Scott Farrar, Ph.D.
SUMMARY: Versatile technical skills in machine learning, data mining, pattern recognition, scientific computation, experimental design and analysis. Extensive experience building simulations and analytical tools for understanding intelligent systems, with over 5 years experience in Web Search. Broad background in both Computer Science and Cognitive Science. Work eligibility: US Citizen.
RELEVANT SKILLS:
Python, Java, C, R, SQL, XML, HTML, PostScript.
Linux, Hadoop, Map-Reduce, TreeNet, GBDT.
WORK EXPERIENCE:
Senior Research Engineer. Yahoo!, Inc. (formerly Inktomi). Sunnyvale, CA. 2003-present.

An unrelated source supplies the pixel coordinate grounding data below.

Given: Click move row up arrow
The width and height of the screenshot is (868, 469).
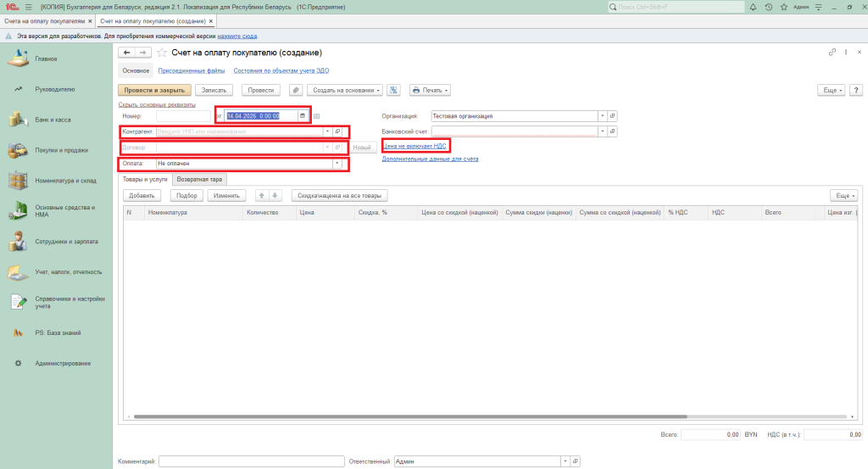Looking at the screenshot, I should click(262, 195).
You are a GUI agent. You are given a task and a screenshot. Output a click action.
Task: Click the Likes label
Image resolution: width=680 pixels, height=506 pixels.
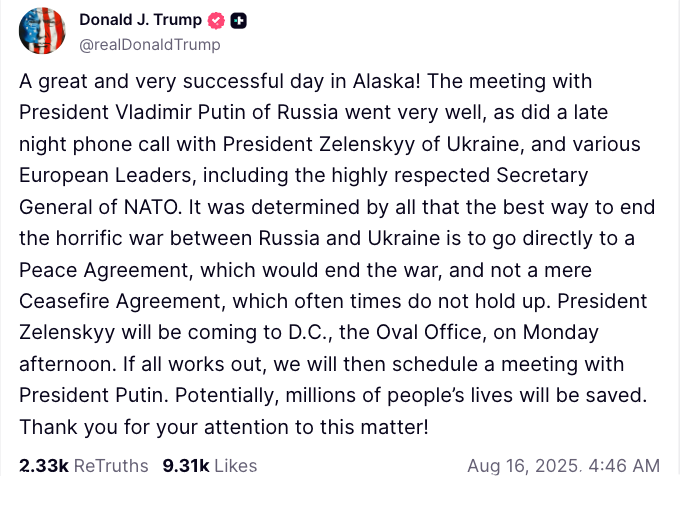[x=235, y=466]
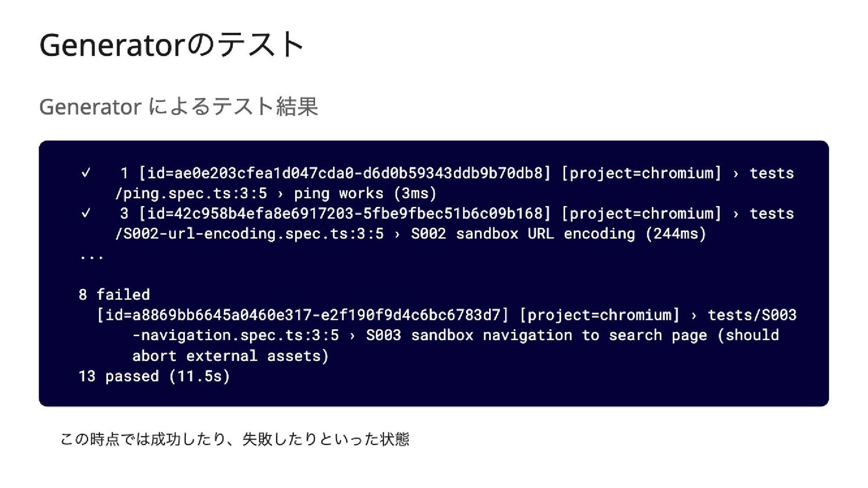Viewport: 868px width, 488px height.
Task: Click the slide title Generatorのテスト
Action: (172, 45)
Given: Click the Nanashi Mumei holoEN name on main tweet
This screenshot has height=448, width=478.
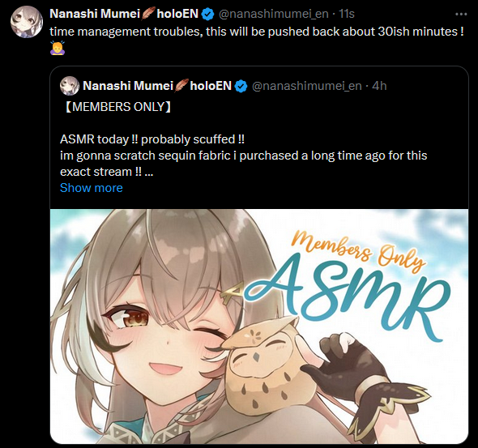Looking at the screenshot, I should [124, 14].
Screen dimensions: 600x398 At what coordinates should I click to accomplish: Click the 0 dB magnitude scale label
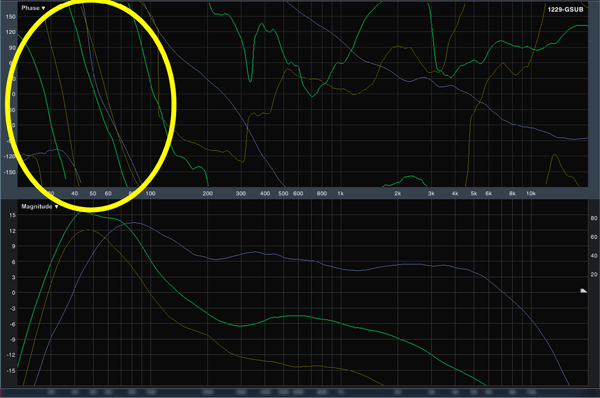pos(14,293)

Senior member of the Machine Learned Ranking (MLR) Features Team at Yahoo Search. Toolbar Feature Project Lead: Yahoo Toolbar data log exploration, feature conception, extraction of relevant statistics, MLR validation and analysis, productionization including disk/memory budgeting and feature compression (TreeNet, GBDT). Performed experimental design for numerous relevance studies, created automated tools for measuring Discounted Cumulative Gain (DCG), statistical significance testing, comparative feature distribution visualization, result set data drill-down, etc. (Python, Java, R, HTML, XML). Exploratory data mining and statistics gathering using map-reduce on Yahoo's massively parallel Grid infrastructure. Systematic study of region/language features for US-English MLR function, resulting in significant relevance improvement and simplified search engine configuration. Project management/release troubleshooting for multiple MLR algorithm deployments.

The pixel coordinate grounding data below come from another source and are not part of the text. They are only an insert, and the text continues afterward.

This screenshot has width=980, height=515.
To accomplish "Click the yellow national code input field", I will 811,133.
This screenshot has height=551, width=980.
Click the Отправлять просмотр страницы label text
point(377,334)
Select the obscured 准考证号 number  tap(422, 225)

Team lead for Paid Inclusion (PI) Relevance Team. Proposed, developed, implemented, and deployed the first MLR algorithms for PI ranking (PIMLR) at Yahoo. Immediate relevance and revenue (> $3M/year) improvements; enabled PI to benefit from future long-term relevance gains from MLR methodology. End-to-end ownership of project: initial problem formulation, training set gathering, experimentation and modeling, active learning, extensive offline and online relevance testing, measurement of user click behavior, infrastructural modifications to the search engine, deployment, troubleshooting, documentation and training.

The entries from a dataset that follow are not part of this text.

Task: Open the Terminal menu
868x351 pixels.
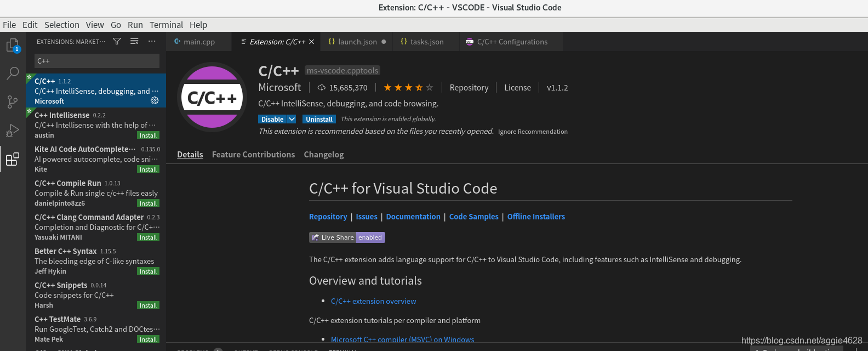Action: tap(166, 25)
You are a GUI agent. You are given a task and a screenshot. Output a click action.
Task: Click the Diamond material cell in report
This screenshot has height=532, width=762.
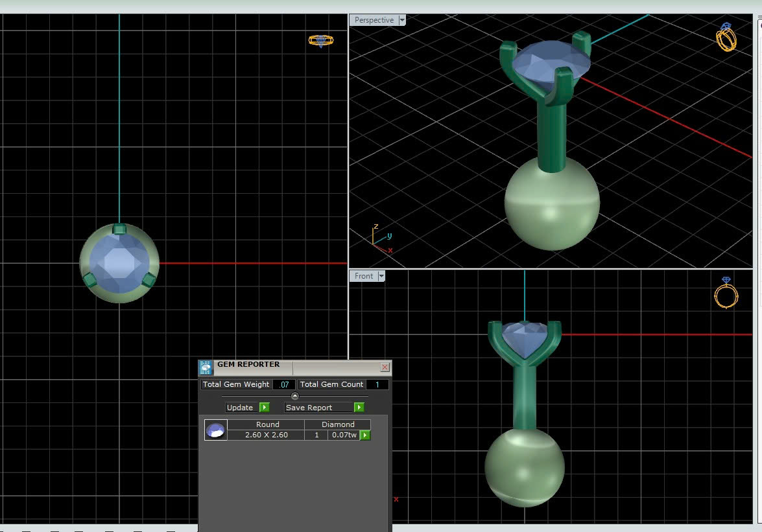(338, 424)
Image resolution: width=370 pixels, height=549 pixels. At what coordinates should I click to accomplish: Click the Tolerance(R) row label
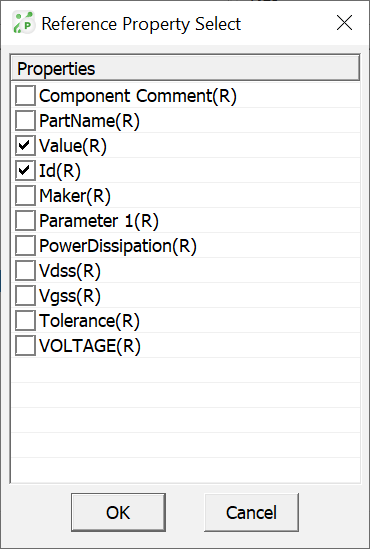pos(89,321)
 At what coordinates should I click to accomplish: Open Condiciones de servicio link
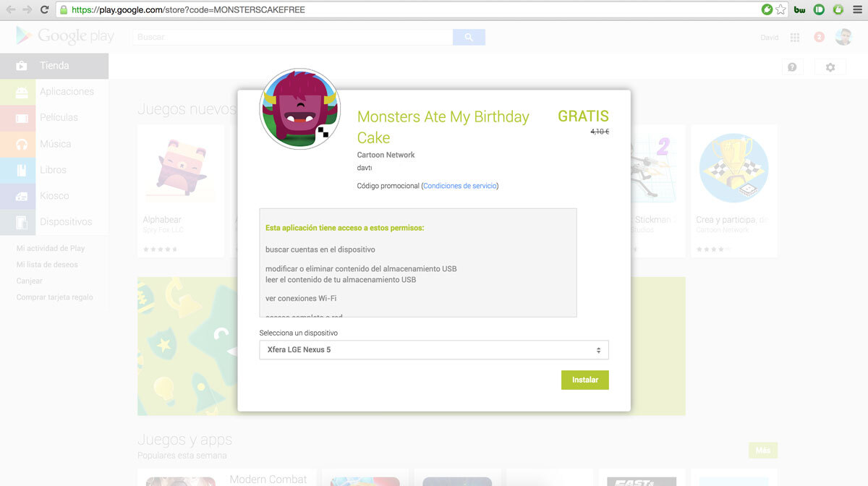(460, 186)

Pioneered rigorous web-PI content blending methodology based on Dilution Testing and parameter optimization. Allowed first systematic understanding of interaction between PI and other web content during blending, greatly aiding PI business decisions. Evangelized Dilution Testing as a general means for measuring Search Engine behavior and performance. Proposed and evangelized new relevance metric (Rank Weighted Average) for Sponsored Search.
Software Engineer. QED Labs. San Jose, CA. 2002-2003.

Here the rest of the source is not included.